━━ Task material

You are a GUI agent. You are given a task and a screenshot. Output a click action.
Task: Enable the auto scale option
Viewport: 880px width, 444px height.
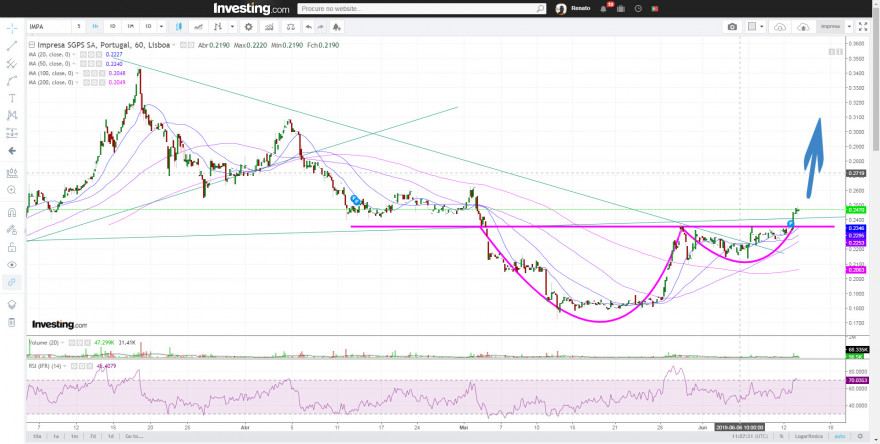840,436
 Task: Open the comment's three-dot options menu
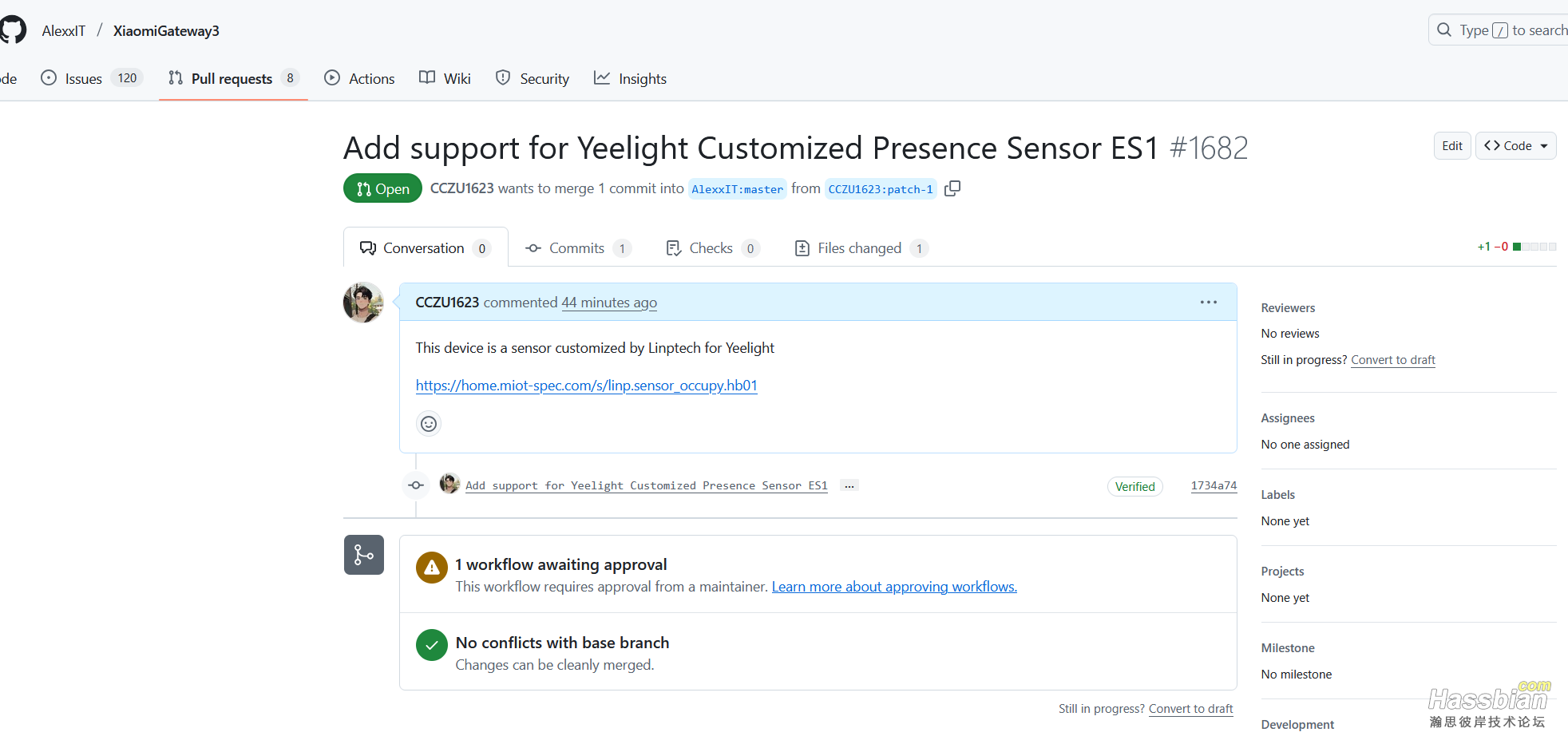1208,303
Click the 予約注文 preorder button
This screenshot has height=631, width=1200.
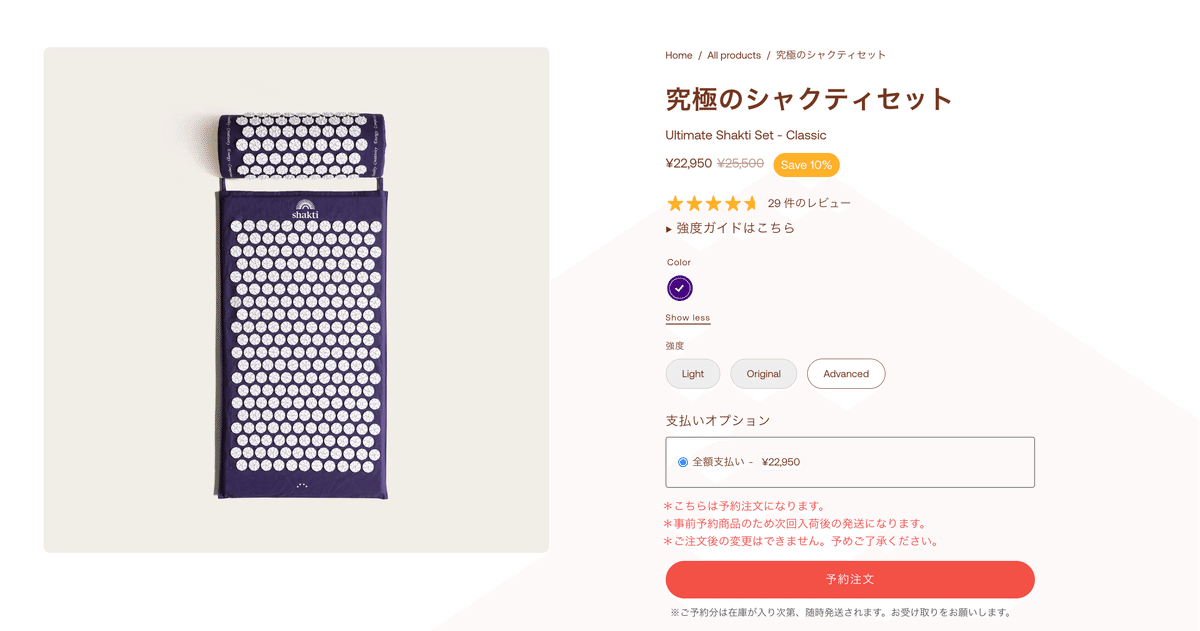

━━━━

Exercise instructions: Print all the lines above again exactly, without any pictures.

Finished task:
You are a GUI agent. You are given a task and a screenshot. Output a click action.
Task: Enable the auto scale option
Viewport: 880px width, 444px height.
840,436
 Task: Open the comment's three-dot options menu
1208,303
Click the 予約注文 preorder button
This screenshot has height=631, width=1200.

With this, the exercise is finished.